Словом, Федьку при несомненной молодости её и обаянии следовало бы признать виновной в недобросовестном возбуждении всеобщего сочувственного внимания. И если что-то как-то ещё её оправдывало, если можно было подыскать извинение для живого её лица, для круглого затылка, если можно было найти смягчающие обстоятельства чудесным глазам её и тёмным ресницам, то, вероятно, полным или частичным прощением служила Федьке лишь непритворная бессознательность, с какой ловила она на себе жалостливые взгляды.

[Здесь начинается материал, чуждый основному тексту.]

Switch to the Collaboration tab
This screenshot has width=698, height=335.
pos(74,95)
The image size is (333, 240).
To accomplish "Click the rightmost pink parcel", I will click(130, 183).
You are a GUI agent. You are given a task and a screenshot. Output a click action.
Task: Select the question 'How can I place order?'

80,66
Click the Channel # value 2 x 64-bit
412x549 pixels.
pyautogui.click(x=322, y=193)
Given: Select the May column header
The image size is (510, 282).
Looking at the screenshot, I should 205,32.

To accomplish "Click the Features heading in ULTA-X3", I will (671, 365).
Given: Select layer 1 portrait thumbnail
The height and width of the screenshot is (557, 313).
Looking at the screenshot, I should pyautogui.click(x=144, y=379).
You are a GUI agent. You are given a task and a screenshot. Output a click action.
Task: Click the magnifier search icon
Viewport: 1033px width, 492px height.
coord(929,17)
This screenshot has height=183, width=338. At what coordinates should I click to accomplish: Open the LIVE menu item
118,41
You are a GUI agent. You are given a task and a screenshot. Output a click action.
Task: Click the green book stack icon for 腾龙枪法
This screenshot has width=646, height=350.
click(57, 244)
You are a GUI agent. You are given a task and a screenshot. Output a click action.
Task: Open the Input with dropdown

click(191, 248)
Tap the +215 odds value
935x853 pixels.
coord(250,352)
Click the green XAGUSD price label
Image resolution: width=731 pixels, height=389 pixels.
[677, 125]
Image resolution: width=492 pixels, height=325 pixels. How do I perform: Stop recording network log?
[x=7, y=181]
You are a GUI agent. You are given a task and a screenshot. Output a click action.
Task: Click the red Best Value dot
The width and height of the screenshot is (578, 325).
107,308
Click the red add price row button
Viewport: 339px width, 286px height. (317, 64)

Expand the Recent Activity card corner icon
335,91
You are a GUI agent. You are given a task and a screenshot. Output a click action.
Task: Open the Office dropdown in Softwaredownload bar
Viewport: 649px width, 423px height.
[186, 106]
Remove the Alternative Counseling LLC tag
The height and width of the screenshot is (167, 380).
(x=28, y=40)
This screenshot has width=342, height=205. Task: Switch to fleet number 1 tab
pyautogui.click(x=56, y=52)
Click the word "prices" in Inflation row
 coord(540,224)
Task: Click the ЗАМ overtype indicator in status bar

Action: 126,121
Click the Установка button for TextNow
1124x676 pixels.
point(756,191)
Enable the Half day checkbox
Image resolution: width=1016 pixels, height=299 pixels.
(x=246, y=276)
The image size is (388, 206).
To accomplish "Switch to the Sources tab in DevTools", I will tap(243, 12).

Ещё не сказала слова — её признали, не нужно было ей надрываться, изъясняя правду, ей сразу поверили — с первого взгляда на кованый венец. Могла бы она воззвать — и была бы услышана, могла захотеть — и добиться, потребовать — и получить, могла, наконец, обратить толпу в свою веру.

Она же лишь отшатнулась. И тут нечто такое сказывалось, что лежало глубже рассудка. Разумом Федька принимала Афоньку Мухосрана, который выворачивал принародно душу и плакал, умиляя сердца; разумом Федька была вместе с не знающим удержу народом, вместе с теми, в ком возмутилось попранное и попираемое достоинство, вместе с людьми, запас терпения которых был страшно велик и, мнилось, не мог никогда истощиться, пока не оказалось вдруг, для всех неожиданно, что уже, неведомо когда истощился. Разумом Федька была с этими людьми, и разумом была, и чувством. Но собственное Федькино упрямое, не всегда согласное с рассудком достоинство делало для неё невозможным самораздевание, не допускала она мысли выставлять на общее обозрение свои беды и криком взывать к жалости. Не собиралась она ничего никому являть. Быть может, напрасно.